However, the producers said yesterday, Mr Cameron, who resigned in 2016 after leading the failed `Remain' campaign, declined to take part because he has signed an exclusive deal for his memoirs.

Instead former Polish prime minister Mr Tusk recounts a discussion with him before the referendum, when the then Tory leader was attempting to win concessions from other EU leaders on migrant benefits.

"I told him bluntly, come on David, get real. I know that all prime ministers are promising to help you, but believe me the truth is that no one has an appetite for revolution in Europe only because of your stupid referendum," Mr Tusk said.

"If you try to force us, to hurry us, you will lose everything. And for the first time I saw something close to fear in his eyes. He finally realized what a challenge he was facing."

The former Polish prime minister recalls asking: "Why did you decide on this referendum ... it's so dangerous, so even stupid, you know, and he told me - and I was really amazed and even shocked - that the only reason was his own party"

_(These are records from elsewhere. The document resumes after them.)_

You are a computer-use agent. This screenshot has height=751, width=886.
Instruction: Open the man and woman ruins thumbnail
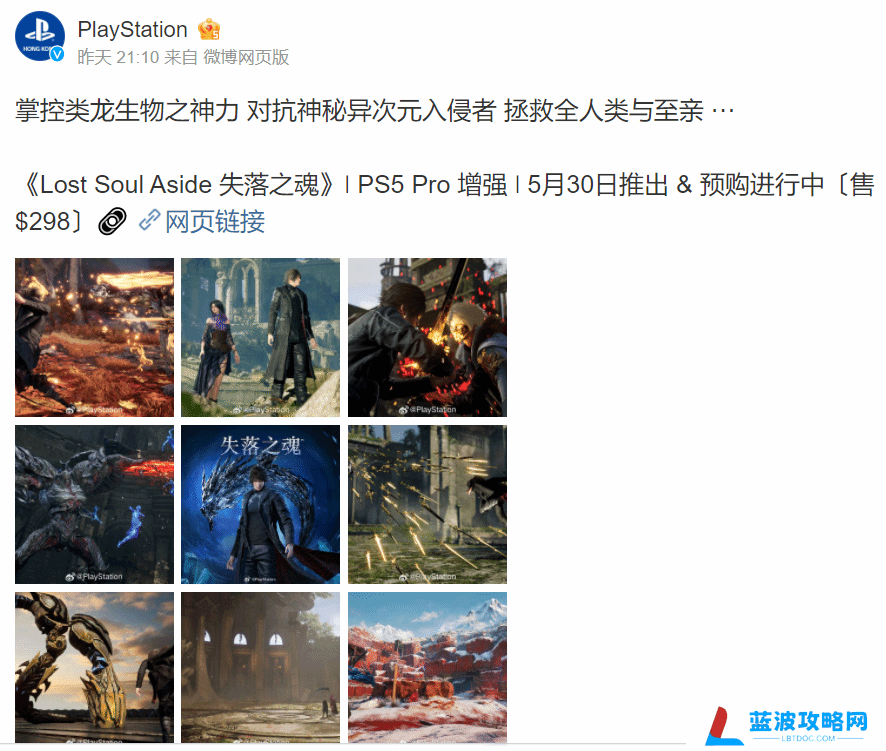point(260,337)
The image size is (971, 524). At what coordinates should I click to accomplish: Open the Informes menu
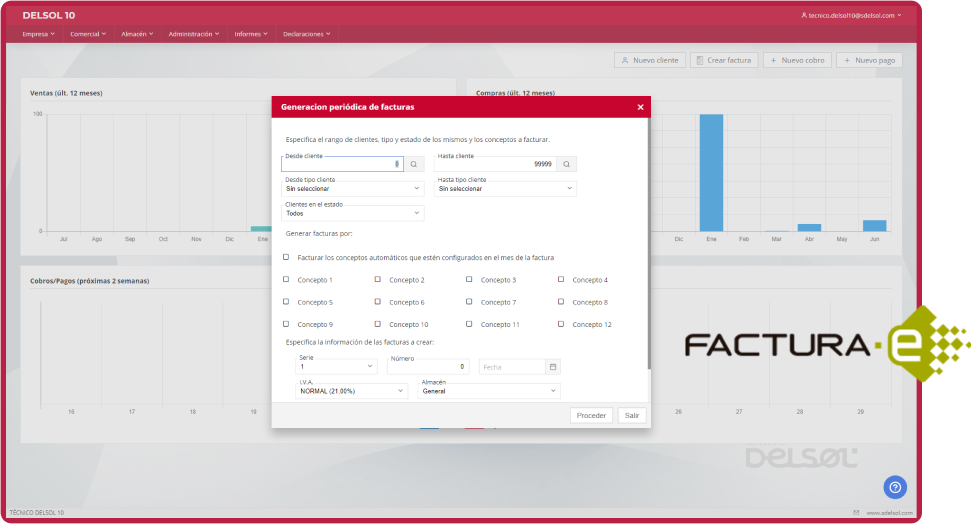[250, 34]
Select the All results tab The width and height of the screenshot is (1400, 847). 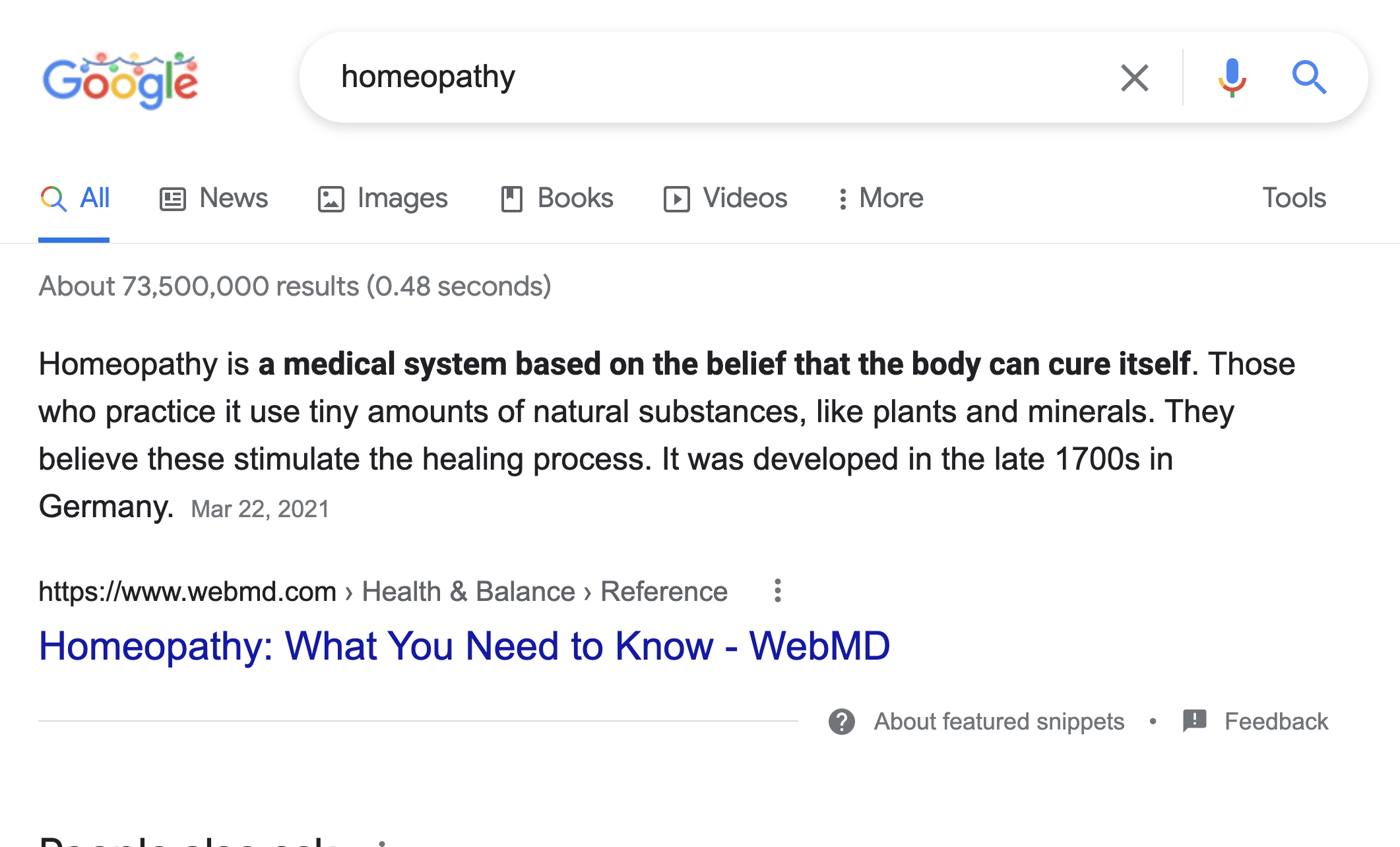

He said Cameron "felt really safe, because he thought ... that there's no risk of a referendum, because his coalition partner, the Liberals, would block this idea of a referendum.

"But then, surprisingly, he won [the election] and there was no coalition partner. So paradoxically, David Cameron became the real victim of his own victory."

The further two episodes will look at the Greek financial meltdown and the Syrian migrant crisis.